__Exercise goal__
Write what comes next in the article below about Ethan Stacy's leukemia, starting after its last sentence.

The 700 Club with Pat Robertson

Dave Bruno

Mandy: Stay-at-home mom,

homeschooling mom,

taught 10 years in public school system

Chad: Contractor,

Deacon, First Baptist Church, Manchester, TN

High School Sunday School Teacher

Chad & Mandy have 3 children: Kaylee, 9; Ehtan, 8; Ahlyn, 3


Ethan Stacy: Healed of Leukemia

By The 700 Club

Ethan Jacob Stacy was born on April 29. Two hours after he was born his parents, Chad and Mandy, were told Ethan had AML, an aggressive type of leukemia. The diagnosis was devastating to Chad and Mandy. Chemotherapy was an option. “The best that we could offer was to put Ethan through difficult chemotherapy and still not know that he would make it through, “shares Dr. Melissa Rhodes, one of Ethan’s former physicians at Vanderbilt Children’s Hospital.

Chad says the chemo could have killed Ethan, and  that there were all kinds of risks. As they were lying in bed, they asked God to give them an answer about whether to proceed with the chemotherapy treatment. The next morning when they woke up they both said, “Nope, we are not going to put him through it.” Most physicians at Vanderbilt honored the family’s decision. “We figured if Ethan truly had the kind of leukemia that we felt he had, then even with full treatment he may not do well,” says Dr. Rhodes.

__Data extracts__
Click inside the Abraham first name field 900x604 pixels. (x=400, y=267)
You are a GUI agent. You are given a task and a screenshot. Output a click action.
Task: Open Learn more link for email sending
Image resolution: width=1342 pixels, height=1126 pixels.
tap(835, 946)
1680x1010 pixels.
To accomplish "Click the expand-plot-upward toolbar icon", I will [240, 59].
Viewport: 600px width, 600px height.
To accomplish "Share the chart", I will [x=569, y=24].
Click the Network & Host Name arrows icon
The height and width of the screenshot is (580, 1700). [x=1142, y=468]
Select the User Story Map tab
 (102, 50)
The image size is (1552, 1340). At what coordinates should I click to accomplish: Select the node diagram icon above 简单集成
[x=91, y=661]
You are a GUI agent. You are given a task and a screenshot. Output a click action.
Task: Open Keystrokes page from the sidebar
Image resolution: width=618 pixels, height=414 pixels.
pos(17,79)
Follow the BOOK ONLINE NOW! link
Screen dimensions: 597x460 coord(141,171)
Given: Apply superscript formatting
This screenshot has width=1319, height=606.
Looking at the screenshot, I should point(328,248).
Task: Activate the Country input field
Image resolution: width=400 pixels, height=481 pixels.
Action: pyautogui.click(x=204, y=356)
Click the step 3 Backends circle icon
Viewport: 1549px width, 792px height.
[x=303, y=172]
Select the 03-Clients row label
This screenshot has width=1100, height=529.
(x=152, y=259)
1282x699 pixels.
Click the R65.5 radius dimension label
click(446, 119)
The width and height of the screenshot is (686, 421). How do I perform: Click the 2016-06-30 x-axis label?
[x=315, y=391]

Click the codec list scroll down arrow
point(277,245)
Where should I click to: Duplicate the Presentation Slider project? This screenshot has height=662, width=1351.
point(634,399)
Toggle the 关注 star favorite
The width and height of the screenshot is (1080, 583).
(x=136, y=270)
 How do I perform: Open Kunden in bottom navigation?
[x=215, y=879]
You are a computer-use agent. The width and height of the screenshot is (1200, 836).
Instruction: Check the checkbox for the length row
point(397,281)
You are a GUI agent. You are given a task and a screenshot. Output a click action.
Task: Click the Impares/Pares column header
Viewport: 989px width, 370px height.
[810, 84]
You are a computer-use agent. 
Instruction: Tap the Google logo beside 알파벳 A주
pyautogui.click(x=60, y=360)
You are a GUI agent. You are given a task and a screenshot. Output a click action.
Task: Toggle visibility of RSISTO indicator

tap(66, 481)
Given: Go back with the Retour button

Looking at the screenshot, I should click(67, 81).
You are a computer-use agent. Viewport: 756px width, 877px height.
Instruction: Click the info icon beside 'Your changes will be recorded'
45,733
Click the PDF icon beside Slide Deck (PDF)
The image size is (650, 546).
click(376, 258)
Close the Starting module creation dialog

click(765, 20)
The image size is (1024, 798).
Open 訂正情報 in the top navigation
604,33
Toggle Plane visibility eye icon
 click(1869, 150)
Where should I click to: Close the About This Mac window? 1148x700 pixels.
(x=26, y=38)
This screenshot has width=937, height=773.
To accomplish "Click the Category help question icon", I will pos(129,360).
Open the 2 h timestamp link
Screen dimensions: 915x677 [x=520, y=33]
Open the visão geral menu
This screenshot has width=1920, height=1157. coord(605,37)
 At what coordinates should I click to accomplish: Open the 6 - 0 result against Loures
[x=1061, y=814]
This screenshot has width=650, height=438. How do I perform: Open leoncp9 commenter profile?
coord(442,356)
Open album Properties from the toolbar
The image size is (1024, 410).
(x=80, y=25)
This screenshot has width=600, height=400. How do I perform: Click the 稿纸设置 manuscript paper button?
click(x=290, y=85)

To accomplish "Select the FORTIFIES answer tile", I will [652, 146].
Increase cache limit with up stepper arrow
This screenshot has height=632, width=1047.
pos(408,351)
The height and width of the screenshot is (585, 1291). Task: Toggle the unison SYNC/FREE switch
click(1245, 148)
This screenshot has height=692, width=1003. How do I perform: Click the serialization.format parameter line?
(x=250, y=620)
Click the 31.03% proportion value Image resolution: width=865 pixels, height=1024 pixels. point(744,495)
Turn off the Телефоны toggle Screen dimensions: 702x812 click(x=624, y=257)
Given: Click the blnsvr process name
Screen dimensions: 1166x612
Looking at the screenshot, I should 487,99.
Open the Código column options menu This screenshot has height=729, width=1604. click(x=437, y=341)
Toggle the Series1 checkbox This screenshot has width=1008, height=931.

__Response box__
After a few days at home Ethan went back to the hospital. His baby acne had become infected. When they returned to the hospital they also began to notice tumors showing up. “We noticed a lump in his calf,” shares Mandy.  They were told by the physicians it could be a blood clot or a build up of the leukemia cells. Other tumors began showing up in Ethan’s feet, hands, and his forearm. “Leukemia itself means cancer of the blood; it’s a blood disease,” shares Dr. Rhodes. “But in this particular kind of leukemia it can also go out into the tissues. That’s what we believe was happening with Ethan. He actually had leukemia in his skin, in his hands, his feet, and his legs, as well as in his liver and spleen which is more common. So he was showing that he had a very advanced disease at this point.”

The physicians at Vanderbilt Hospital told Chad and Mandy to “take him home, love him…and make arrangements for his funeral.” Ethan was now about three weeks old, and his condition started to decline. He stopped eating and began to experience sleep apnea. The nurse told Mandy that “he might develop what’s called sepsis, which would be a total body infection, and that he would go peacefully or he might hemorrhage,” Mandy recalls. “I would see blood in his diaper or maybe coming out of his ears. I was so scared to open up his diaper to even change it.” When the hospice nurse arrived, Chad and Mandy knew they were near the end but Chad, Mandy and their friends continued to pray… believing God for the impossible.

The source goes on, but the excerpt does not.